Dataset records ->
###
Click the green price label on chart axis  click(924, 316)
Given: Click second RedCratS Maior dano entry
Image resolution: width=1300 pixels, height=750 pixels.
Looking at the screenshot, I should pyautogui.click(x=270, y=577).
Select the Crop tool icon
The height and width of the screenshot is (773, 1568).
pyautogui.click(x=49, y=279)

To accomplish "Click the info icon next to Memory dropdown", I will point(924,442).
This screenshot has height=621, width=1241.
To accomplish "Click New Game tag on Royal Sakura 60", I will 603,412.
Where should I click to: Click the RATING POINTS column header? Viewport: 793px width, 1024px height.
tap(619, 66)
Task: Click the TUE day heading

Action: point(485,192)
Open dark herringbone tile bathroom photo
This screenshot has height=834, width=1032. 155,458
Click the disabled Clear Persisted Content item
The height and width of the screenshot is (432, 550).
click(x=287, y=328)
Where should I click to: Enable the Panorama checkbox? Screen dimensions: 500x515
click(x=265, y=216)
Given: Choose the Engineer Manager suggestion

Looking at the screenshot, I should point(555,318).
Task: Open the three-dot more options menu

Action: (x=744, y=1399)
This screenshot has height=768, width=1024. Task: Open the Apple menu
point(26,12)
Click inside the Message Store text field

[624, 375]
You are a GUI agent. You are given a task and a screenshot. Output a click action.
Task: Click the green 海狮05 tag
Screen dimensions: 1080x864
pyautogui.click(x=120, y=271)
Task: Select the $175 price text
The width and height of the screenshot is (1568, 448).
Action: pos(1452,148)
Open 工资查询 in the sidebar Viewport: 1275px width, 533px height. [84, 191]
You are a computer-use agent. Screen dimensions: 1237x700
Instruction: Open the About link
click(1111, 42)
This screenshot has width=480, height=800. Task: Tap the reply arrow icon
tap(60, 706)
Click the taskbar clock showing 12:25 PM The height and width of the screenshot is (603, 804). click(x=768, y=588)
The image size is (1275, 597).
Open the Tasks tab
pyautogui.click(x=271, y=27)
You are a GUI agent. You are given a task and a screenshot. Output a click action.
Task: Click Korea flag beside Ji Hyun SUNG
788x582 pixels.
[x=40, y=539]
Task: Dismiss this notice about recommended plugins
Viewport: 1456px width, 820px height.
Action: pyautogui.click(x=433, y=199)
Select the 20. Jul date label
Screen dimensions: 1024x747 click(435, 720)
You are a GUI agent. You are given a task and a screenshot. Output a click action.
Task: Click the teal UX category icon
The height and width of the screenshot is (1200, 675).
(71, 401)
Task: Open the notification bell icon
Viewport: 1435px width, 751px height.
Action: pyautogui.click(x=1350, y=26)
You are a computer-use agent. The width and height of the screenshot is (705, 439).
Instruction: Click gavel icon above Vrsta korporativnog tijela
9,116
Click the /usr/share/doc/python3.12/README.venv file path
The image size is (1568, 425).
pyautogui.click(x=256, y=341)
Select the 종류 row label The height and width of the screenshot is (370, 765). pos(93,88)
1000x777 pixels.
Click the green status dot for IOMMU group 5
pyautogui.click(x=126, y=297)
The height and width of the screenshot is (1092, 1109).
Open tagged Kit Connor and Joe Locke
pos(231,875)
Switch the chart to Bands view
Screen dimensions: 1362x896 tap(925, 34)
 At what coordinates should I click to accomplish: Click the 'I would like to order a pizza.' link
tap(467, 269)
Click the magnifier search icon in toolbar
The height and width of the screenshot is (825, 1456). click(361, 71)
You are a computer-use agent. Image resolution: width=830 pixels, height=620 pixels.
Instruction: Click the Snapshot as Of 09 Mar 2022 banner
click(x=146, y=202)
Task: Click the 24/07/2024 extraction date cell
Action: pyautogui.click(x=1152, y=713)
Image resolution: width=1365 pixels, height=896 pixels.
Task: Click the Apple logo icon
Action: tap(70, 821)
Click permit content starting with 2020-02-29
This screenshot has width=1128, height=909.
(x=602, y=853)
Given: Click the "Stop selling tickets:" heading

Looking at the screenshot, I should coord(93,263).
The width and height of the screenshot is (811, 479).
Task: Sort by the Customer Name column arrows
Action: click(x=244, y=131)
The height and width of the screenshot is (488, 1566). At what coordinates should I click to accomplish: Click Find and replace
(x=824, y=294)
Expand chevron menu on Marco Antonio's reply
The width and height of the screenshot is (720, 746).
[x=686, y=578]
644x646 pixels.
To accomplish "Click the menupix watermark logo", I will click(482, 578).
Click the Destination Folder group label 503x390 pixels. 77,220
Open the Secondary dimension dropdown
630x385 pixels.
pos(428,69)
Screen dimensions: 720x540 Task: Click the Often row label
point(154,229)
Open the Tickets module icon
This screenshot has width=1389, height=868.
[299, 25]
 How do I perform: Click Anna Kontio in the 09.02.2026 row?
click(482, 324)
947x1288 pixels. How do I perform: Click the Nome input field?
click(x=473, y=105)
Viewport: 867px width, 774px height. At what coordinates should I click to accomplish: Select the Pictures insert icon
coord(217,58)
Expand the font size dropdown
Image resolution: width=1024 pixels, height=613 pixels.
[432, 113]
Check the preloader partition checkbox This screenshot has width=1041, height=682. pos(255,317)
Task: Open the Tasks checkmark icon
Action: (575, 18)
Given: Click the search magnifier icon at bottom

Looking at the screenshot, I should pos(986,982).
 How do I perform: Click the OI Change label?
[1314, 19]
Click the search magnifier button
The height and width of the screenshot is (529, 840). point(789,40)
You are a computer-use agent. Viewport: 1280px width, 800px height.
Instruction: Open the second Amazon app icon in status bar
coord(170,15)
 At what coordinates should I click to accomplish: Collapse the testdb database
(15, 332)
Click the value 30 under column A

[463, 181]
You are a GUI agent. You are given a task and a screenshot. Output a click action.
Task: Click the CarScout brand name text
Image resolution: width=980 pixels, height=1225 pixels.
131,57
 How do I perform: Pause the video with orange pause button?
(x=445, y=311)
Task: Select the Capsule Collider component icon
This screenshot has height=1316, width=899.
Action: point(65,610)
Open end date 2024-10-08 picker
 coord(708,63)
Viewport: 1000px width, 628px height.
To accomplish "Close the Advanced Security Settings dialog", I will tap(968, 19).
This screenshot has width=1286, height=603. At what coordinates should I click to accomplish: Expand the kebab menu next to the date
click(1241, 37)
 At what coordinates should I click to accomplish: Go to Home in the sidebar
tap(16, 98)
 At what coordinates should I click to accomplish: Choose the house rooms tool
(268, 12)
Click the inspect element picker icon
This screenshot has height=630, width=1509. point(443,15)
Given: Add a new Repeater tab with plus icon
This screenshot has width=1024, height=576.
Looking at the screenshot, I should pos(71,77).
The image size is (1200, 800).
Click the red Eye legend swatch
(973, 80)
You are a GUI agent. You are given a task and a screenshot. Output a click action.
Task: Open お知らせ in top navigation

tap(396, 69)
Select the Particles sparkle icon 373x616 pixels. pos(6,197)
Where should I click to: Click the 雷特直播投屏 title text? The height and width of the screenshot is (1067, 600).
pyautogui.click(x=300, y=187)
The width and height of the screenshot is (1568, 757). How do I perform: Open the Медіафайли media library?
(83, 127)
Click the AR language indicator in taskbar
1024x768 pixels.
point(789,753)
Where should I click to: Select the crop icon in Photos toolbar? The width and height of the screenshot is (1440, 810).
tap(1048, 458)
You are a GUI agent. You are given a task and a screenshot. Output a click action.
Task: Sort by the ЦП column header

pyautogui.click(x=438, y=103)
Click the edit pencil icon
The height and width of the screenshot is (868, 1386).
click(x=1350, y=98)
###
How to complete this task -> Whenever the string "computer" occurs in a line of the entries above, copy that line.

Finished exercise ->
You are a computer-use agent. Screen dimensions: 1237x700
You are a computer-use agent. The width and height of the screenshot is (705, 439).
You are a computer-use agent. Image resolution: width=830 pixels, height=620 pixels.
You are a computer-use agent. Viewport: 1280px width, 800px height.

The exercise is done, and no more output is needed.